Woo hoo! I did it! I have finally watched a Hindi movie on the weekend it released. Which, if you know me, is quite an achievement, and so I shall commemorate this historic event by doing a movie review. But before we proceed, an important reminder. If you are one of those people who go to a Hindi movie expecting unpredictability and surprises, then first, you really need to have your head examined. But secondly, please to not read this post any further. Spoilers galore and all that.

Fanaa. Such a beautiful word. To destroy yourself in someone’s love is such an incredibly powerful and intense emotion. Not only the literal dying, but the willingness to annihilate oneself and unite with the one you love (or with God, thus attaining salvation, to take the Sufi interpretation of the word) is a very sublime thought. And when a movie name refers to a thought like that, one hopes for it to reflect in the film itself. But does it? Naaah.

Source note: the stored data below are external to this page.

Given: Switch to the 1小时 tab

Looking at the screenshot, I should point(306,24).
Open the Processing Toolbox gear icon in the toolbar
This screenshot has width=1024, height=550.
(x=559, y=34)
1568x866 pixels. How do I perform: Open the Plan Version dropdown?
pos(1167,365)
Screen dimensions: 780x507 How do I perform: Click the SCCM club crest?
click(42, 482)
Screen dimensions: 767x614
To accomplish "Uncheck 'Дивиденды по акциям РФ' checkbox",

The story — Tour guide boy meets blind girl. Boy flirts. Sings song. Girl falls in love. Boy tells girl he is not cut out for love-shove. Girl tells him — too bad, deal with it. Girl recites poetry. Boy cannot resist girl reciting poetry. They sing another song. Top it off with sex. Girl leaves content with memories of time spent. But boy realizes he’s in love too so he stops her from going. Wants to marry girl. Finds eye-doctor to restore girl’s eyesight. But at key ‘I can see!’ moment, boy missing. Bomb blasts rock the city and boy dies in it. Boo hoo. Sniffle sniffle. Blasts are investigated. Seem like handiwork of dreaded terrorist of international repute who also sings songs. Who be he? Camera zooms in on boy. Freeze frame. Intermission. Heh, yes, we’re only half-done, imagine.

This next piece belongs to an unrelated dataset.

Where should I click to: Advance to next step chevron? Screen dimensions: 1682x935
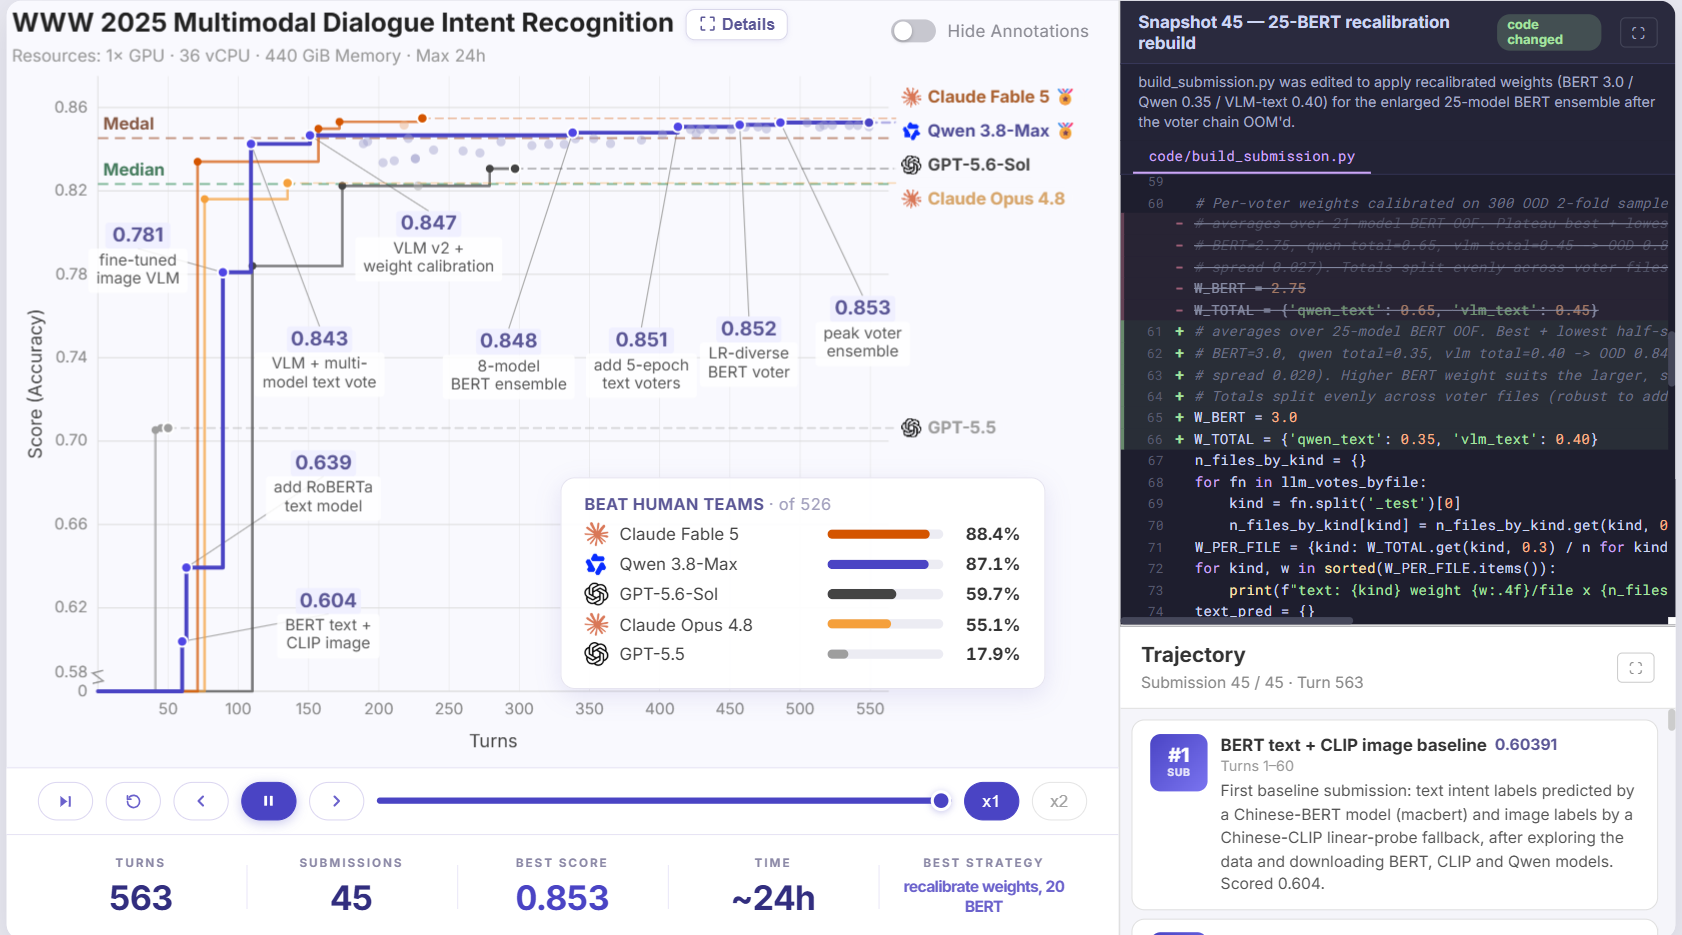(336, 801)
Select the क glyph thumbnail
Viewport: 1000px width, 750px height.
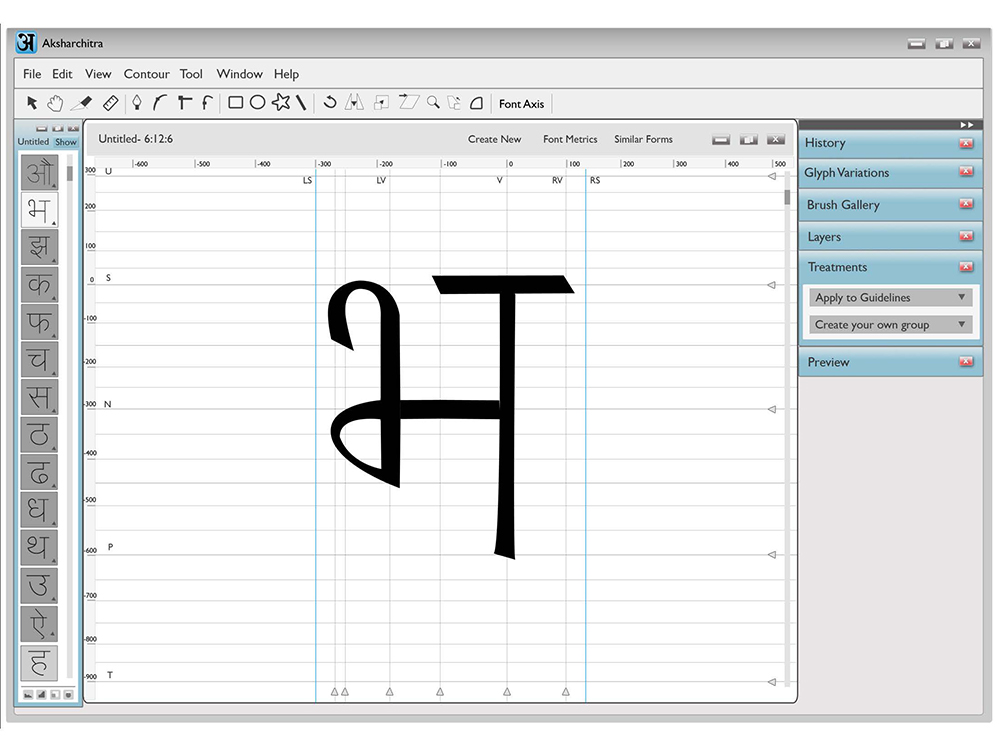pos(39,284)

Okay, so I am being a bit unfair. The movie starts out as a love story. But somewhere along the way it changes its mind and decides to jump on the terrorism bandwagon, probably in a bid to be original. And in doing so, it sticks its fingers into too many pies and leaves a mess on your hands. Why does Aamir get Kajol from the train, if he anyway intended to ditch her three days later? Why the rush to get her eyesight restored? We are told, post-interval, that Aamir’s character desires Kashmir’s freedom. He is supposedly part of an international terrorist organization, yet all his missions hinge on him alone? The rest just sit in the background doing target practice? And what really drives Aamir? Does his ruthlessness come from a belief in his mission? Or just a fear of his grandfather? Is he really a man torn between the meaning of his life (his love) and the purpose of his life (his mission)? Or is he just confused, much like the movie is?

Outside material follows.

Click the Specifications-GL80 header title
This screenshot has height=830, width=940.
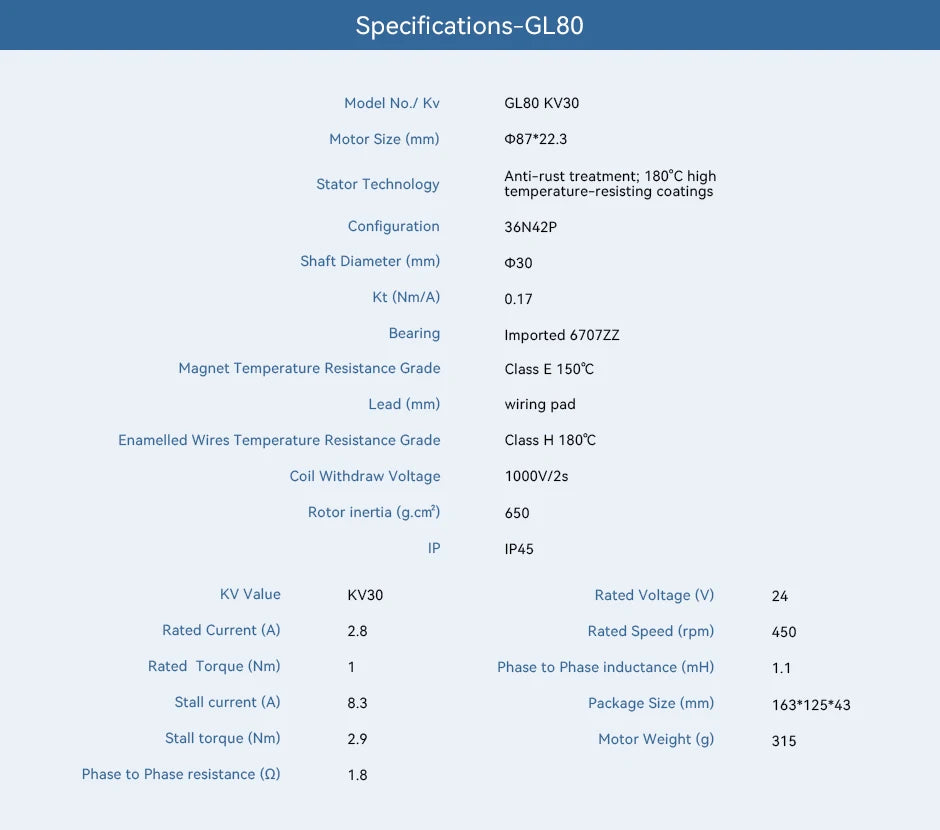(x=469, y=26)
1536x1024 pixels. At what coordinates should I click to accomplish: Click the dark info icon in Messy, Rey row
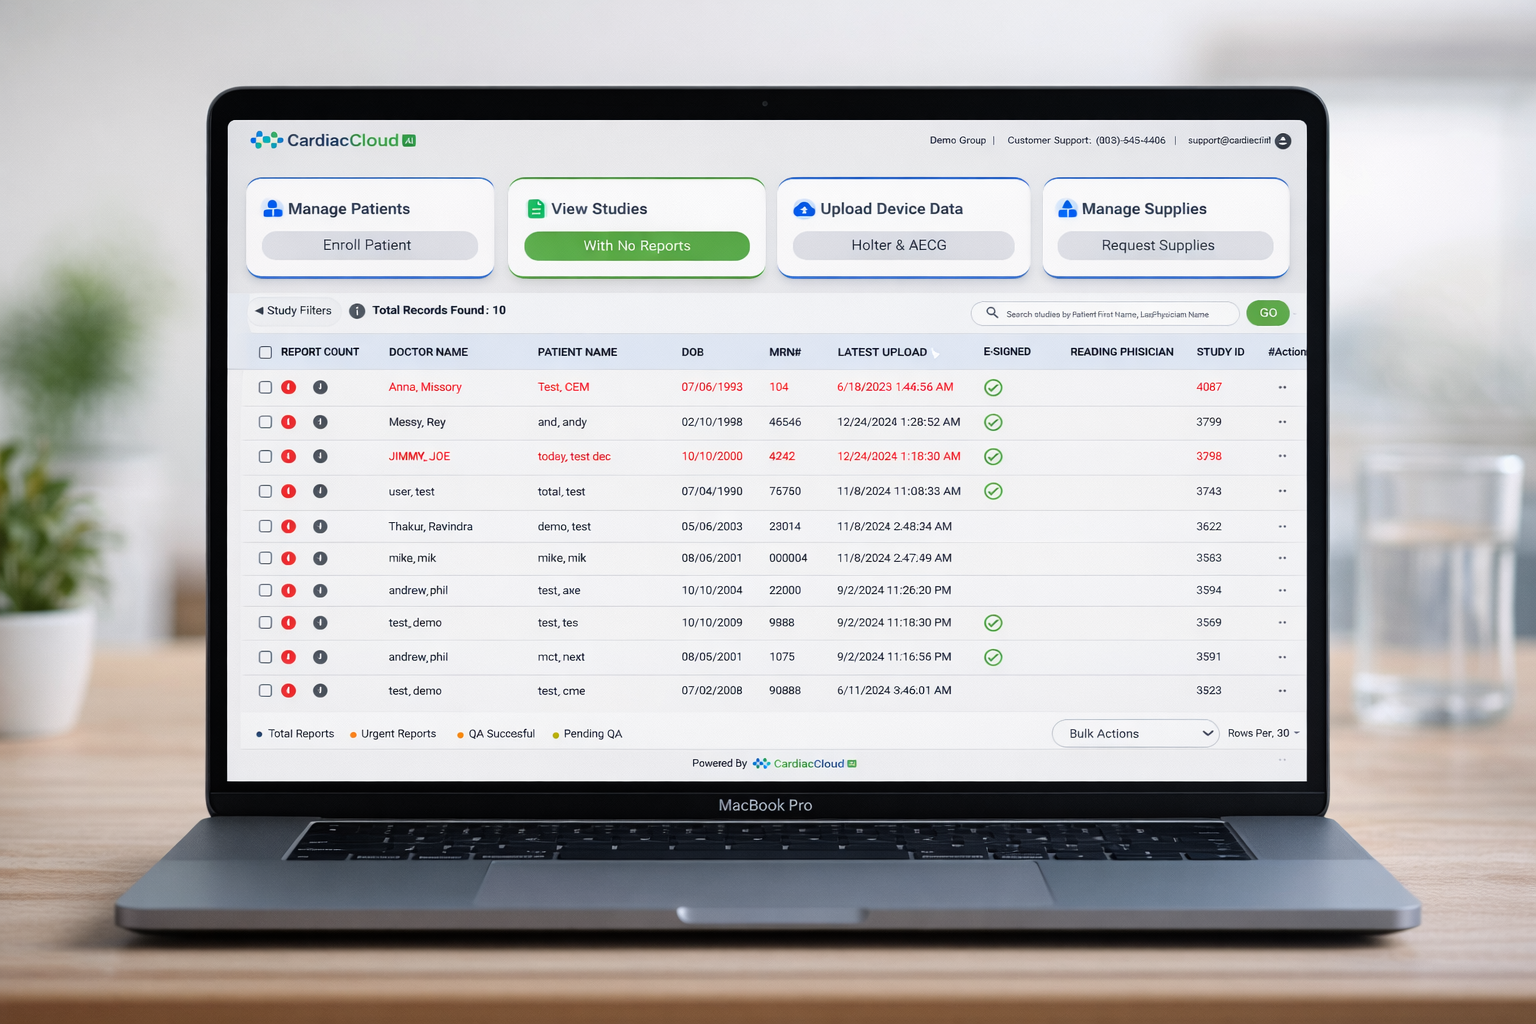click(320, 422)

And about the whole fanaa business. Kajol didn’t fanaa-ofy, cos she survives. And Aamir didn’t really give up his life willingly either. He chose not to kill Kajol, yes, but it seemed like he was counting on her to not kill him too. (Tough break, dude.) So who went all heavy-duty fanaa-ing in whose ishq? Unless the change of Aamir from womanizer and ruthless terrorist to a scared man who just wants to protect his wife and child is the fanaa ho jaana they are trying to refer to. Which seems a stretch, if you ask me.

It is not that the movie doesn’t deliver at all. It keeps you entertained and has plenty of good moments. Kajol looks refreshing, is many pounds lighter than we last saw her, and has great screen presence. She deftly shifts from Zooni’s love for the man, to confusion about his intentions, to fear of him, all without saying too much. But then again, this is Kajol, so we wouldn’t have expected anything less. Aamir is reliable, but age is starting to show (and a bit of a paunch too). Also, Aamir just seems Aamir and not so much Rehan. Now SRK usually suffers from this problem, where the star overwhelmes the character he plays, but I hoped better of Aamir.

Of course, Aamir and Kajol have chemistry and one wishes they had been paired together sooner. (Horrors like Mister lova lova, notwithstanding.) The entire first half — the romance, the sher-o-shayari on the bus, the chaand sifaarish song sequence, their falling in love, the rain song dekho na .. they all breeze by, and one never notices the time.

Another thing I liked was how Kajol’s blindness was pretty incidental to her character. There wasn’t any of the ‘awww, she can never experience what we can, so let’s pity her instead’ mellow-drama. Instead she is shown to have a sense of humor about it. When meeting Aamir the first time, she mistakenly offers her hand in the wrong direction and he asks her brusquely — Are you blind? Pat comes the reply — Of course. Can’t you see that I am blind? Why, are you blind or what? Nicely done. Amongst other things to like is the kid. Very cute, both sulky and smiley versions, and the haldi-doodh scene is aww-inspiring. Fatty and Bobo are cute, but Vrajesh Hirjee and Satish Shah are wasted. And blink-and-you-miss-her Lara Dutta. Did she lose her way onto the set or something? And for the love of God, whoever kills Jaspal Bhatti in a movie?! Tchah! It is just not done, I say!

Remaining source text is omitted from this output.